4.2.2. Mise à jour de sécurité du noyau
Assurez-vous tout d'abord que le noyau est géré par le système de gestion des paquets. Si vous l'avez installé en utilisant le système d'installation de Debian3.0 ou de versions précédentes, le noyau
n'est pas intégré dans le système de gestion des paquets et pourrait être obsolète. Vous pouvez facilement confirmer cela en exécutant:
$ dpkg -S `readlink -f /vmlinuz`
linux-image-2.6.18-4-686: /boot/vmlinuz-2.6.18-4-686
Si le noyau n'est pas géré, vous verrez un message indiquant que le gestionnaire de paquets n'a pas trouvé le fichier associé à un paquet au lieu du message ci-dessus, qui dit que le fichier associé au noyau actuellement en fonctionnement est fourni par le paquet
linux-image-2.6.18-4-686. Dans le premier cas, vous devrez installer manuellement un paquet d'image de noyau. L'image exacte du noyau que vous devez installer dépend de l'architecture et de la version de noyau préférée. Une fois fait, vous pourrez gérer les mises à jour de sécurité du noyau comme pour tout autre paquet.
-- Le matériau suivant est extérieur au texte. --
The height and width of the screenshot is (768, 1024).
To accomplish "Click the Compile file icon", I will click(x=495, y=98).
Dans tous les cas, notez que les mises à jour du noyau ne seront faites
que pour la même version du noyau que celui que vous utilisez, c'est-à-dire que
apt
ne va pas mettre à jour automatiquement le noyau de la version2.4 à la version2.6 (ou de la version2.4.26 à la version2.4.27
).
Le système d'installation des dernières versions de Debian gérera le noyau sélectionné comme partie du système de gestion des paquets. Vous pouvez vérifier quels noyaux sont installés en exécutant:
$ COLUMNS=150 dpkg -l 'linux-image*' | awk '$1 ~ /ii/ { print $0 }'
Pour voir si le noyau doit être mis à jour, exécutez:
$ kernfile=`readlink -f /vmlinuz`
$ kernel=`dpkg -S $kernfile | awk -F : '{print $1}'`
$ apt-cache policy $kernel
linux-image-2.6.32-5-686:
Installé : 2.6.32-35
Candidat : 2.6.32-35
Table de version :
*** 2.6.32-35
100 /var/lib/dpkg/status
Si vous effectuez une mise à jour de sécurité incluant l'image du noyau, vous devez redémarrer le système pour que la mise à jour de sécurité soit utile. Sinon, vous utiliserez encore l'ancienne image de noyau (vulnérable).
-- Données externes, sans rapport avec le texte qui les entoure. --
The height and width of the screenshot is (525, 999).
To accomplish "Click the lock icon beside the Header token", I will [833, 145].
Si vous devez effectuer un redémarrage du système (à cause d'une mise à jour du noyau), vous devriez vous assurer que le noyau démarrera correctement et que la connectivité réseau sera restaurée, particulièrement si la mise à jour de sécurité est réalisée depuis une connexion à distance comme SSH. Pour le premier point, vous pouvez configurer le chargeur d'amorçage pour redémarrer l'ancien noyau en cas d'échec (pour des informations plus détaillées, veuillez consulter (en anglais)
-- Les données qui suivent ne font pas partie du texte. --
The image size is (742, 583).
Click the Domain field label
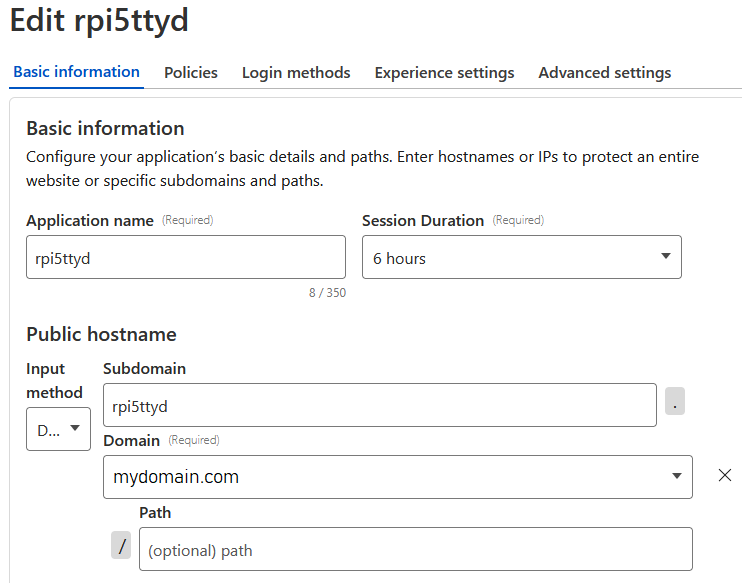131,440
http://www.debian-administration.org/?article=70). Pour le second point, vous devez introduire un script de test de connectivité réseau qui vérifiera si le noyau a lancé le sous-système réseau correctement et qui redémarrera le système si ce n'est pas le cas
. Cela devrait éviter des surprises désagréables comme une mise à jour du noyau en réalisant après un redémarrage qu'il n'a pas détecté ou configuré le matériel réseau correctement et que vous devez parcourir une longue distance pour relancer à nouveau le système. Bien sûr, avoir la console série
du système connectée à une console ou un serveur de terminal devrait également aider à déboguer à distance les problèmes de redémarrage.